Agonist interactions at hepatic .alpha.1- and .beta.-adrenergic receptors: affinity-state regulation by guanine nucleotides and temperature

Abstract

We investigated the binding characteristics of agonists to .alpha.1- and .beta.-adrenergic receptors of (a) intact liver cells, (b) broken rat liver cell membranes, and (c) detergent-solubilized preparations under varying experimental conditions, focusing on the different "states" of the receptor for agonist and the regulation of these states by temperature and guanine nucleotides. While only low-affinity binding of agonists both receptor subtypes was evident in studies performed at 37.degree. C with solubilized preparations, biphasic competition curves for agonists were observed in both intact cells and membrane preparations; the majority of sites were of low affinity. In membrane preparations, the nonhydrolyzable GTP analogue Gpp(NH)p caused a rightward shift of agonist competition curves and a loss of high-affinity binding. These results are consistent with the involvement of guanine nucleotide binding proteins in both .alpha.1- and .beta.-adrenergic transduction pathways. When competition studies were performed at 4.degree. C, receptor sites existed predominantly in the high-affinity configuration, in intact cells and membranes, as well as in soluble preparations. In contrast to the studies conducted at 37.degree. C, no Gpp(NH)p-induced conversion to the lower affinity state could be demonstrated in studies performed with membrane preparations at 4.degree. C. Thus, the high-affinity state of .alpha.1- and .beta.-adrenergic receptors is stabilized at 4.degree. C in intact cells, membranes, and soluble preparations. After incubations had been performed at 37.degree. C, high-affinity binding of agonists could not be restored by subsequent incubation at 4.degree.
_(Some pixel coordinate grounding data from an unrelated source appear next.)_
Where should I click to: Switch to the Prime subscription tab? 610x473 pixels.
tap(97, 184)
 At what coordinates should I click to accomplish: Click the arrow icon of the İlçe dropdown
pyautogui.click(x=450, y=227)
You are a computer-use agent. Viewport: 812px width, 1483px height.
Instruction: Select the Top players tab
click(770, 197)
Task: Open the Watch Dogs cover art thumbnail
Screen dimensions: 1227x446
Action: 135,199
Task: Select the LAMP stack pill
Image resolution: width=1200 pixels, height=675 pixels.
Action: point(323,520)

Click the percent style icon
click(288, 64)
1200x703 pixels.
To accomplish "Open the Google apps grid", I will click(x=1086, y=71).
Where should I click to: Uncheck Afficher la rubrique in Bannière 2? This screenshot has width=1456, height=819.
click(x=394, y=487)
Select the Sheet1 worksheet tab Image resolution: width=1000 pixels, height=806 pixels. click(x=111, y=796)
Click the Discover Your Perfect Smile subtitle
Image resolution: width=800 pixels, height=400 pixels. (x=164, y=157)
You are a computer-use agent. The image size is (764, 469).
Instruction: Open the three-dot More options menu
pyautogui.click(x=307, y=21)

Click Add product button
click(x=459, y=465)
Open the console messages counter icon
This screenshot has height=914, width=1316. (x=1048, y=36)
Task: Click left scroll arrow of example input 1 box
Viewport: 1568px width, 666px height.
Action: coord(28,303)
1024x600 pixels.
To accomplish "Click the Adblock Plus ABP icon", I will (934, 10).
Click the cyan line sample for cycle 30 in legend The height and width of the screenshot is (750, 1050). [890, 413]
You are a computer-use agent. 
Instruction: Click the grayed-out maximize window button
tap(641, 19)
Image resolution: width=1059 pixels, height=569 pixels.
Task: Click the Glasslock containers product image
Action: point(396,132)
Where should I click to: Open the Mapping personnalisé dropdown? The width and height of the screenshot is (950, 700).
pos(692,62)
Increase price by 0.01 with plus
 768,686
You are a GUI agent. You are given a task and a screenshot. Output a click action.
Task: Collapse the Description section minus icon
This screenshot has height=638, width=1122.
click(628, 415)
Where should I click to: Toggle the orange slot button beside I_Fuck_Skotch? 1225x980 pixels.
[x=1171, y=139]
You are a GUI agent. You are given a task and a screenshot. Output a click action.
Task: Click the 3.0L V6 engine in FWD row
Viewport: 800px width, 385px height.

C. As previously reported for the .beta.-adrenergic receptor [Weiland, G. A., Minnemann K. P., and Molinoff, P. B. (1979) Nature (London) 281, 114-117], the magnitude of the temperature shift in agonist affinity correlated with the functional efficacy of adrenergic agents at .alpha.1-adrenergic receptors (agonist > partial agonist > antagonist) and thus seems to reflect an agonist-induced conformational change at the receptor binding site, per se.